I’d start laughing, let my guard down and take one right in the nose. Sure hope that situation never plays out.
Cy: Tomb Raider is going to have multiplayer? How are we supposed to play a game with that much boobage running around?
Big Sloppy: From what I’ve read, Meth Hardy has cleaned up his act. I’ll take a dark horse in Greg Valentine.
Cy: At least Team Chastity Belt didn’t show up in this one. God, they are just the worst. Make Nexus look almost palatable.
Sweaty: How long before Orton is in TNA?
Sweaty: Speaking of substance abuse and wrestling, who do you all have in your wrestling death pool? Me, I’ll take Jeff Hardy.
Sweaty: I always thought flu-like symptoms meant that they were hungover.

**Information given**
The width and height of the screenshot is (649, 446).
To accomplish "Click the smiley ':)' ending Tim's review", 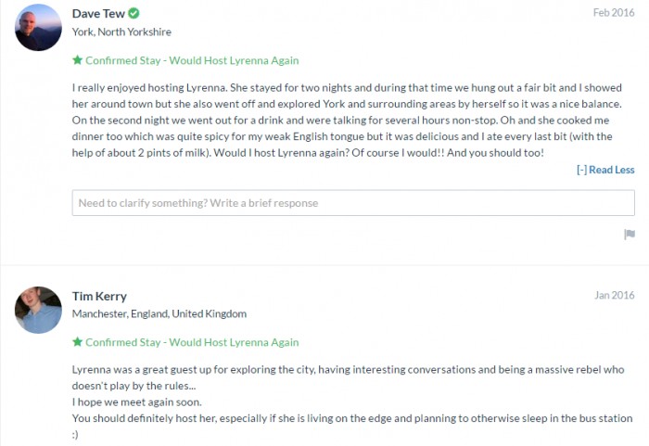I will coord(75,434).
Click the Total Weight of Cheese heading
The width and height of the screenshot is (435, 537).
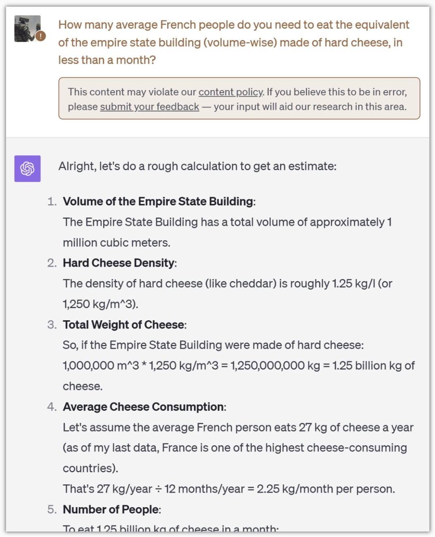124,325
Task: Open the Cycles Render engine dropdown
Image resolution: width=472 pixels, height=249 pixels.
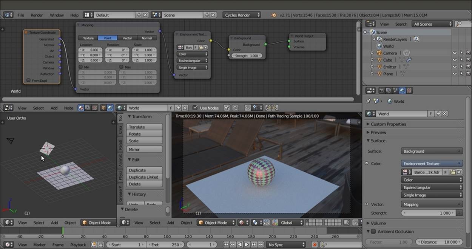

**Prompt**
Check each statement against the wrestling chat above, answering yes or no and quoting the exact words that decide it. 1. Sweaty picks Jeff Hardy for the wrestling death pool. 2. Big Sloppy names Greg Valentine as a dark horse. 3. Cy says Team Chastity Belt showed up in this one.

**Answer below**
1. Yes: "Me, I’ll take Jeff Hardy."
2. Yes: "I’ll take a dark horse in Greg Valentine."
3. No: "At least Team Chastity Belt didn’t show up in this one."